#### [Stored items]
###
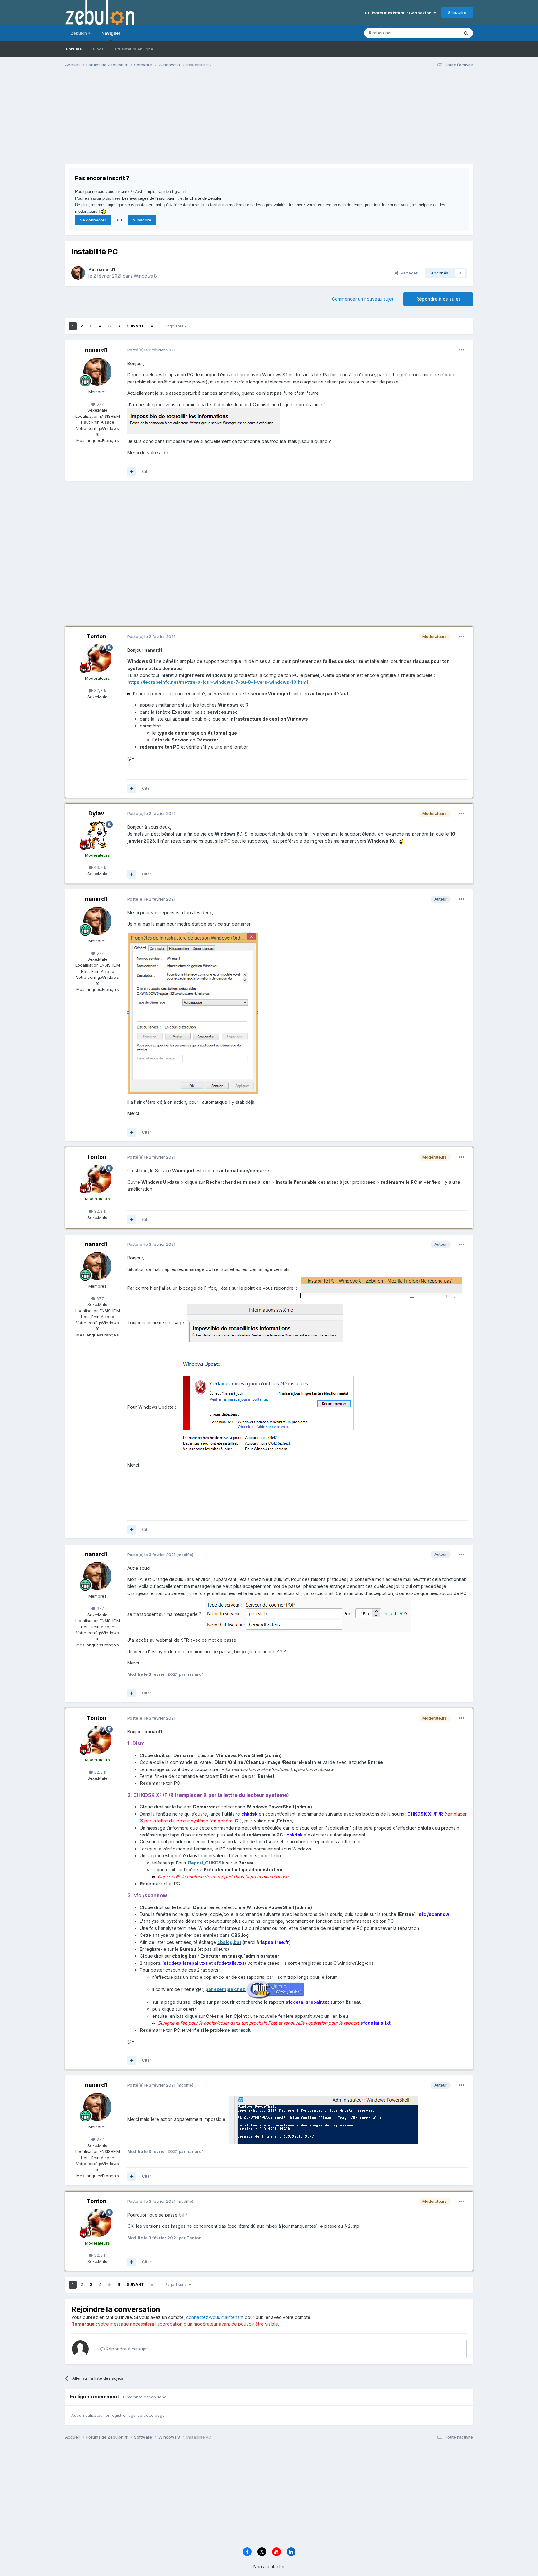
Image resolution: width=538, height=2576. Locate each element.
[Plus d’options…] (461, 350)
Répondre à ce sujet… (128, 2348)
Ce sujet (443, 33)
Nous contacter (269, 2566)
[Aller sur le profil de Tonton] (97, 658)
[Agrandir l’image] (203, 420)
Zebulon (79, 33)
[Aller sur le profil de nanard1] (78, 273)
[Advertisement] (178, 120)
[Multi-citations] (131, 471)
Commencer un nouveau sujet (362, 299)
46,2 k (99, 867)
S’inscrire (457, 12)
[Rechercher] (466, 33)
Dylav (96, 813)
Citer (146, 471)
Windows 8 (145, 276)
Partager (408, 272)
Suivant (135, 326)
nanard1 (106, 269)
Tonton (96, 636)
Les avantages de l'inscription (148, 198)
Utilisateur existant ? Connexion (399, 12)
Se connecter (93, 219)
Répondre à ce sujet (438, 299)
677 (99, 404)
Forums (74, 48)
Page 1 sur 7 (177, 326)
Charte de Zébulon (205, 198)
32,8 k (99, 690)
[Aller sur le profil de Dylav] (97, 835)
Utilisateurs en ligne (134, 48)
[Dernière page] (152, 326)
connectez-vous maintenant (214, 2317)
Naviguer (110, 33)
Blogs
###
#### [What is expected]
Lines before the one containing "Page 1 sur 7 (177, 326)" are to be left out; that line and every line after it through the end of the data should be copied exactly.

#### [Task output]
Page 1 sur 7 (177, 326)
Charte de Zébulon (205, 198)
32,8 k (99, 690)
[Aller sur le profil de Dylav] (97, 835)
Utilisateurs en ligne (134, 48)
[Dernière page] (152, 326)
connectez-vous maintenant (214, 2317)
Naviguer (110, 33)
Blogs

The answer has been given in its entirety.